An HSA is a personal healthcare bank account you can use to pay out-of-pocket medical expenses with pretax dollars. If you enroll in a consumer-driven health plan (CDHP), you can open an HSA. Your HSA will be administered by HSA Bank, but you will have access to your balances and can interact with the account via the mycigna.com website.
An HSA puts you in control of your healthcare decisions and expenses. It allows you to:
- Prepare for health expenses not accounted for in your personal finances.
- Increase your tax savings.
- Roll over money if you do not use it in the calendar year.
- Take it with you wherever you go – it’s always yours, even if you change health plans or jobs.
- Create healthcare savings for retirement.
- Earn interest on your account and via investment options, once you reach a minimum of $1,000 in your account.

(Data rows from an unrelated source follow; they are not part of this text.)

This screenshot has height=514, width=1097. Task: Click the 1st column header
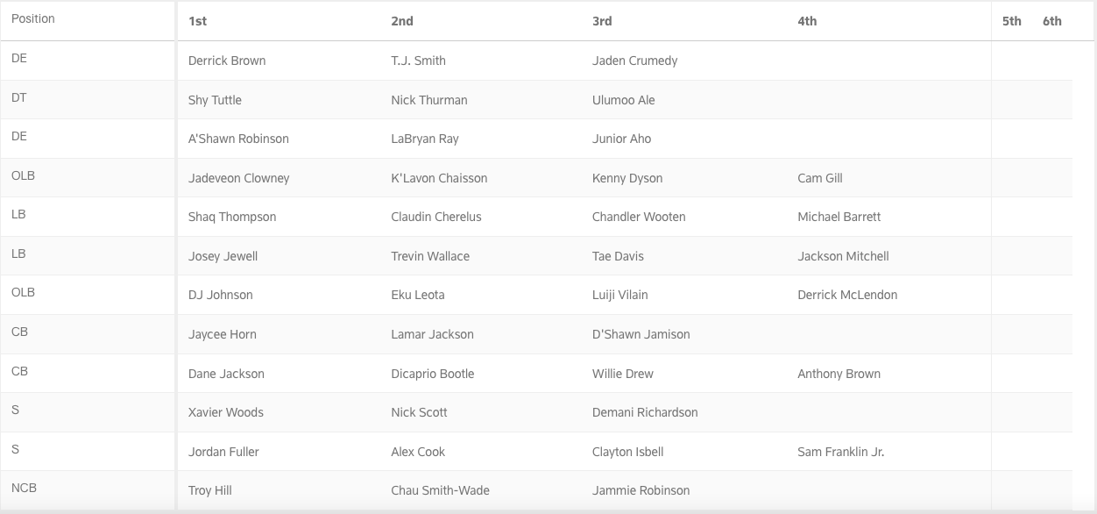pyautogui.click(x=198, y=21)
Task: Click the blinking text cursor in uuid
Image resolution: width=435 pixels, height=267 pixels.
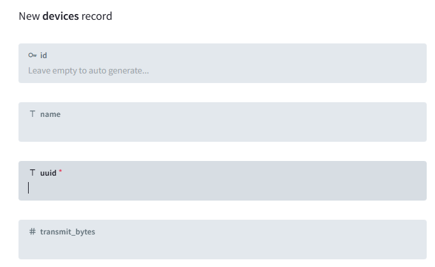Action: click(x=29, y=188)
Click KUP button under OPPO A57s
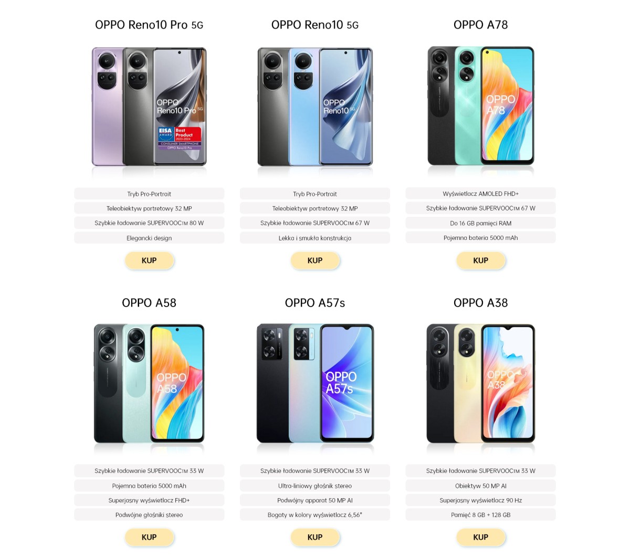Viewport: 630px width, 558px height. [315, 537]
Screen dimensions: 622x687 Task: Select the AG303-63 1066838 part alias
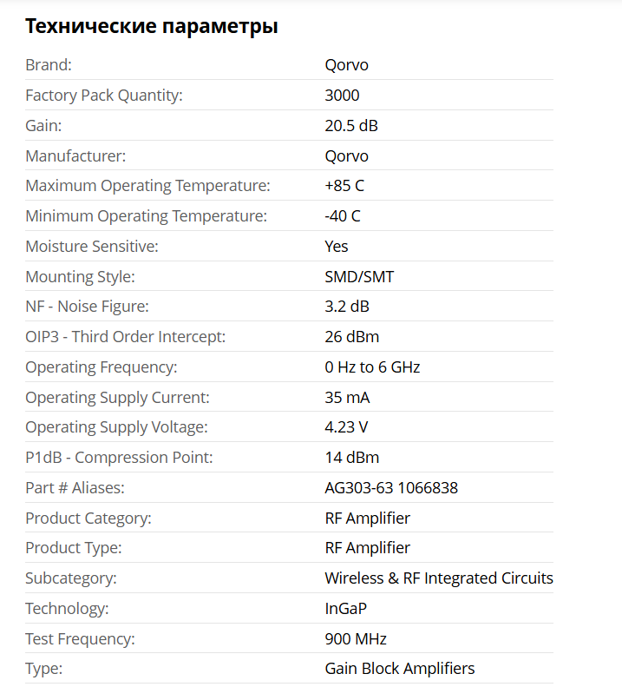pos(391,488)
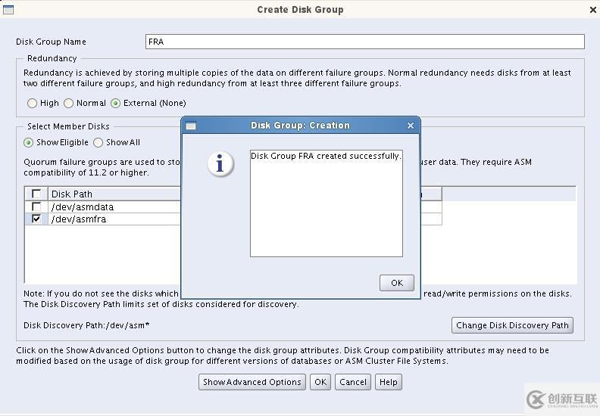Toggle the select-all disks header checkbox

(x=36, y=194)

To view a list of HSA eligible expenses, visit www.cigna.com/individuals-families/member-guide/eligible-expenses
- If you make the full-year contribution based upon your status of Dec. 1, you may be subject to an IRS Testing Period and could owe tax and a penalty on part of that contribution if you do not remain an eligible individual through Dec. 31 the following year. You may also need to prorate your contribution if you drop or reduce the level of your coverage midyear.
Maximum Contributions
AlphaSense employer contributions count toward the annual HSA contribution limits, so you need to plan carefully how much you’ll contribute annually to avoid excess contributions. These limits apply even for participants entering the plan midyear.1 Prior-year contributions may be made through April 15 of the following year.
AlphaSense Employer Contributions
AlphaSense employer contributions are prorated throughout the year in an amount that aligns with the timing of regular benefit paycheck deductions.
You are eligible to open and fund an HSA if:
- You are not enrolled in any other non-HSA qualified health insurance plan.2
- You are not covered by your spouse’s health plan (unless it is a qualified CDHP), flexible spending account (FSA) or health reimbursement account (HRA).
- You are not eligible to be claimed as a dependent on someone else’s tax return.
- You are not enrolled in Medicare, TRICARE or TRICARE For Life.
- Care received through the VA in the preceding three calendar months was dental, vision or preventive care or was provided to a veteran who has a disability rating from the VA.
2. You must not have any other first-dollar health insurance coverage before the deductible is met. Preventive care services are not required to be subject to the deductible. Individuals may also carry separate coverage for accidents, disability, dental or vision care, and long-term care, not subject to the deductible.